Species of flowering plant

Aster ageratoides (common name, balsam aster) is a perennial flowering plant in the family Asteraceae. It is endemic to eastern Asia.

== Description ==
A. ageratoides is a clump-forming, herbaceous perennial growing to a height of approximately 75–90 cm. Leaves are dark green, toothed, lanceolate and entire. Flowers are stellate, generally violet, pink or bluish in colour, with yellow centres, flowering from early to late autumn. Fruit is an achene, brown in colour, measuring about 2–3 mm in length.

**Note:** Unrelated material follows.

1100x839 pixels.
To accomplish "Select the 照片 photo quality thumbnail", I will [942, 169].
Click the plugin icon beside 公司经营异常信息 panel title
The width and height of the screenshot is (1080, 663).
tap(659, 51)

== Distribution and habitat ==
A. ageratoides is widely distributed throughout Asia, including China, Korea, Japan, Taiwan, where it is usually found in mountainous regions at elevations between 1500-2500 m.

== Medicinal use ==
Ongoing research suggests that Aster ageratoides extract may help attenuate Alzheimer's disease-associated cognitive deficits and improve the symptoms of vascular dementia.